Résumés
Résumé
Cet article interroge la possibilité d’une lecture générative de l’oeuvre d’Annie Ernaux, dans l’optique d’un appareillage critique de la recherche-création littéraire déterminant des modes d’investigation spécifiques dans les textes choisis. Partant de la question des territoires littéraires et des en-dehors du texte, l’analyse porte sur les traits distinctifs d’une poïétique ernausienne visibles dans l’écriture. Les notations y sont abordées dans une visée pragmatique de transfert pour la recherche-création, comme des nécessités à travailler ardûment le texte, à adosser l’écriture à l’expérience lectoriale, à faire mûrir le projet en aiguisant un sens critique en incessante basse continue. Les appâts premiers du récit de soi, de l’imitation stylistique ou de la reprise de dispositifs factographiques sont interrogés dans leurs enjeux et leur disposition à construire un ethos d’écrivain(e).
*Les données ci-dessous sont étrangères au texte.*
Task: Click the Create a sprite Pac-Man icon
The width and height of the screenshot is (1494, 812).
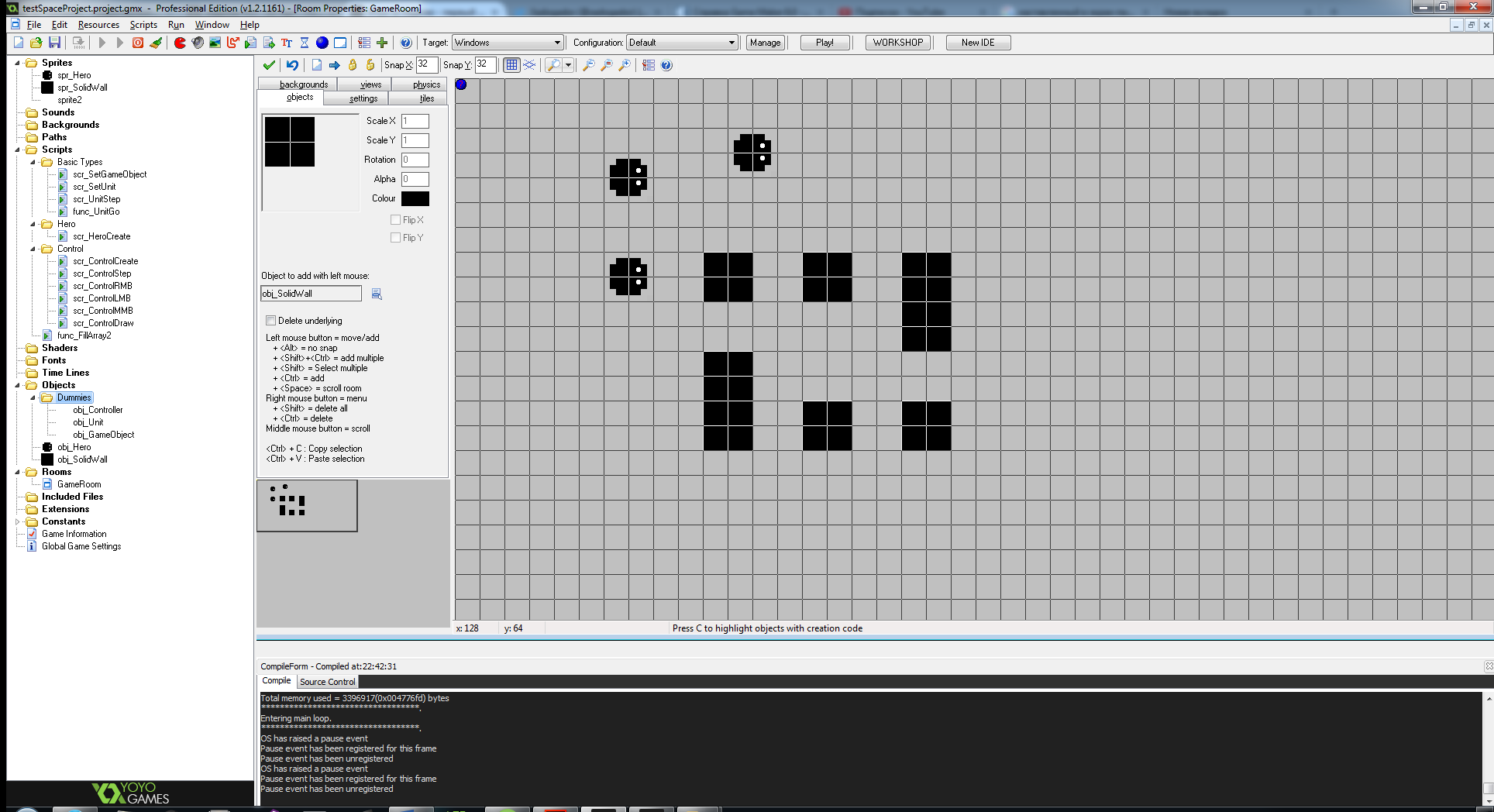Action: coord(180,43)
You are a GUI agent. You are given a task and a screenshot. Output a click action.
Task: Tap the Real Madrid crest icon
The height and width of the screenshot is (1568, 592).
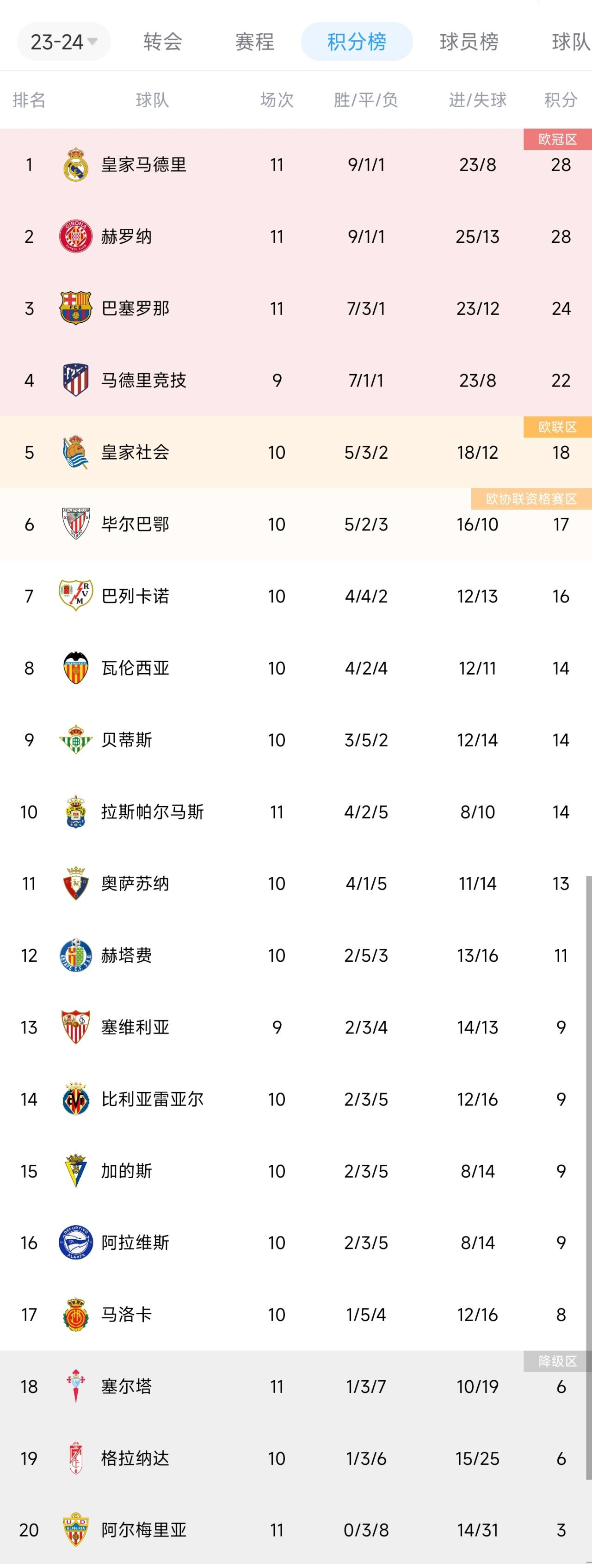(75, 164)
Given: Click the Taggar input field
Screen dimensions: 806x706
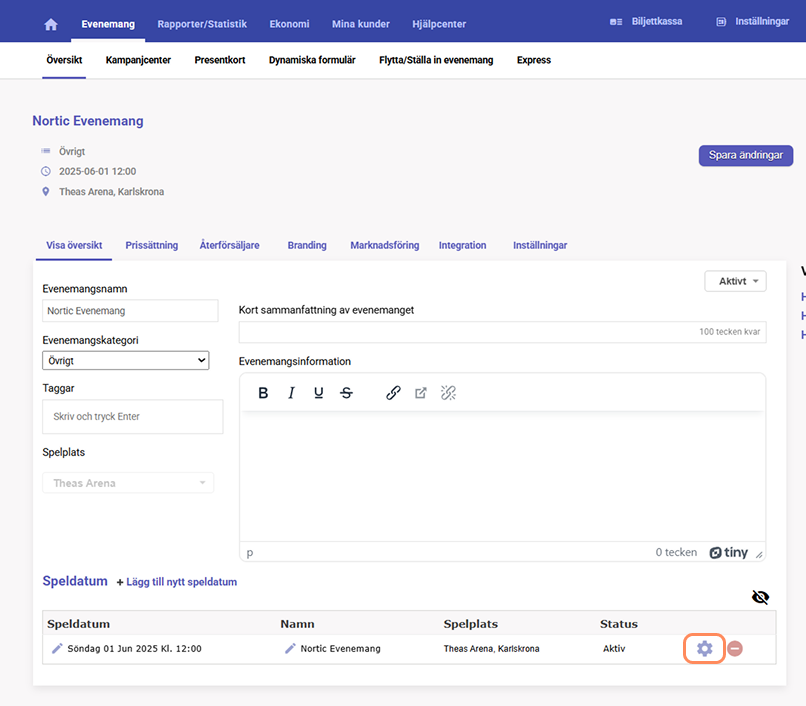Looking at the screenshot, I should point(133,417).
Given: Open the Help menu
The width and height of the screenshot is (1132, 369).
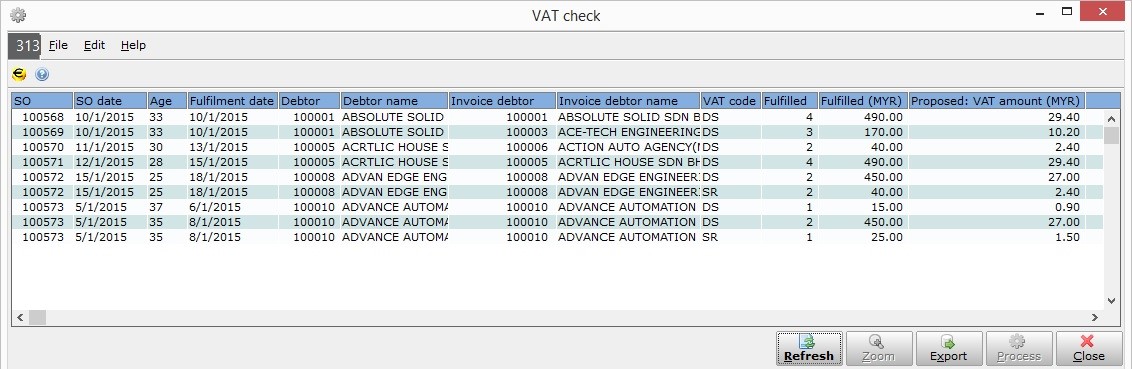Looking at the screenshot, I should [133, 45].
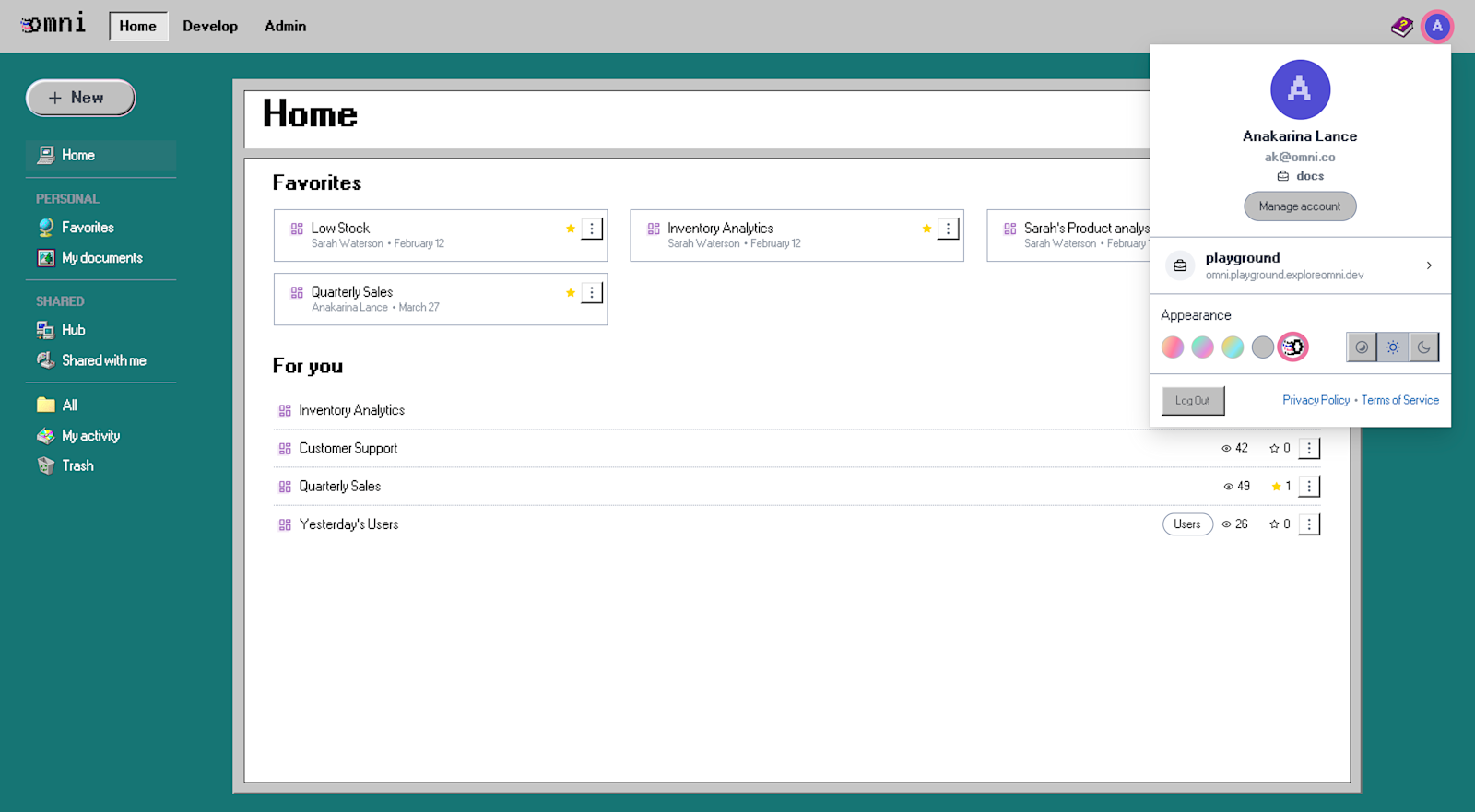Open options menu for Quarterly Sales card
1475x812 pixels.
coord(592,293)
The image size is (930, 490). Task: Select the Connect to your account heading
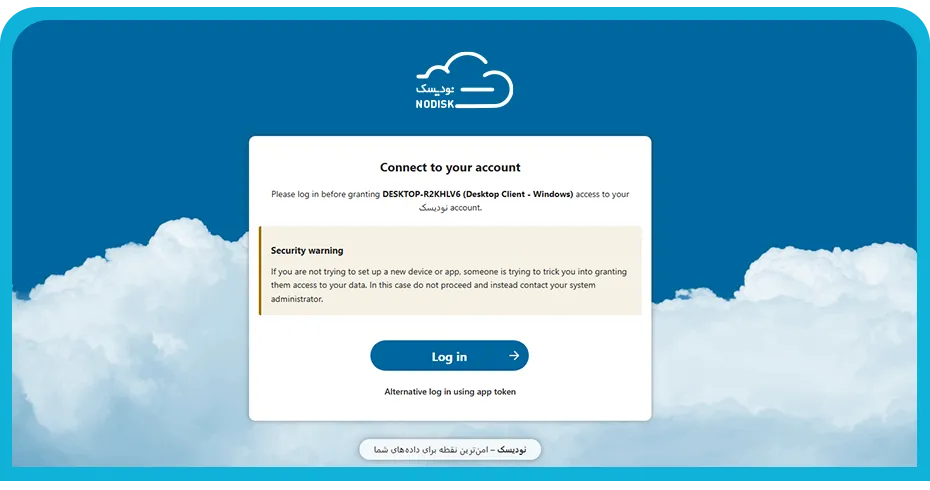(x=450, y=167)
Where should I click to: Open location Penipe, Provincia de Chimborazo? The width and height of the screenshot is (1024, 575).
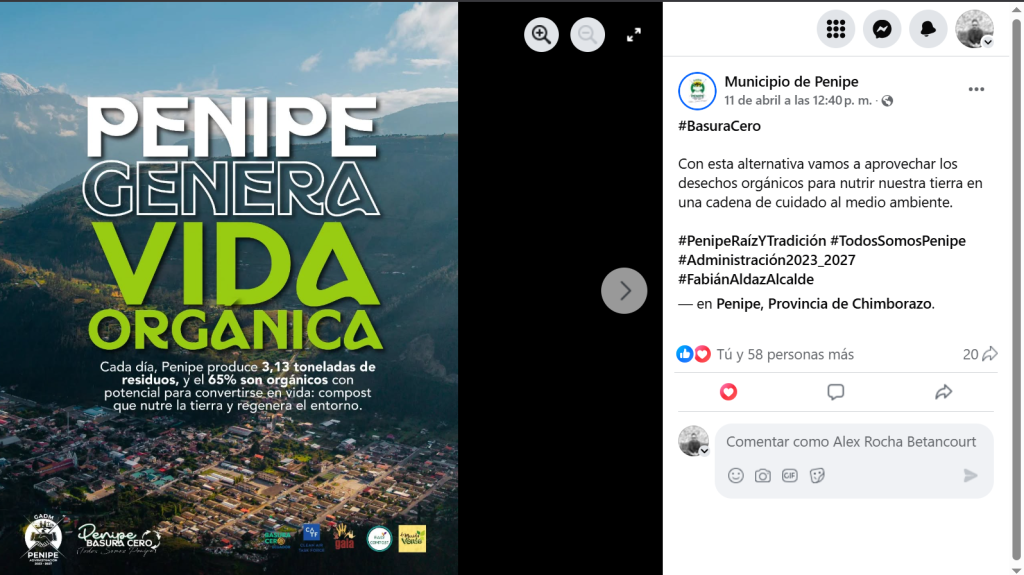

L’étude finit par explorer comme principale qualité générative de ces textes la conscience éthique et politique à l’oeuvre, au sens littéral, chez Ernaux.
Abstract
This article examines the possibility of a generative reading of Annie Ernaux’s work, with a view toward establishing a critical framework for literary research-creation that determines specific modes of inquiry within the selected texts. Beginning with the question of literary territories and what lies outside the text, the analysis focuses on the distinctive features of a poïétique ernausienne as they manifest in writing. These notations are approached pragmatically, in terms of their potential transfer to research-creation practices: as exigencies that demand strenuous engagement with the text, a writing anchored in the reading experience, and maturation of the project through the cultivation of a sustained critical awareness. The initial lures of self-narration, stylistic imitation, or the reuse of factographic devices are examined in terms of their stakes and their capacity to construct an authorial ethos. The study concludes by identifying the ethical and political consciousness at work—in the most literal sense—in Ernaux’s writing as its principal generative quality.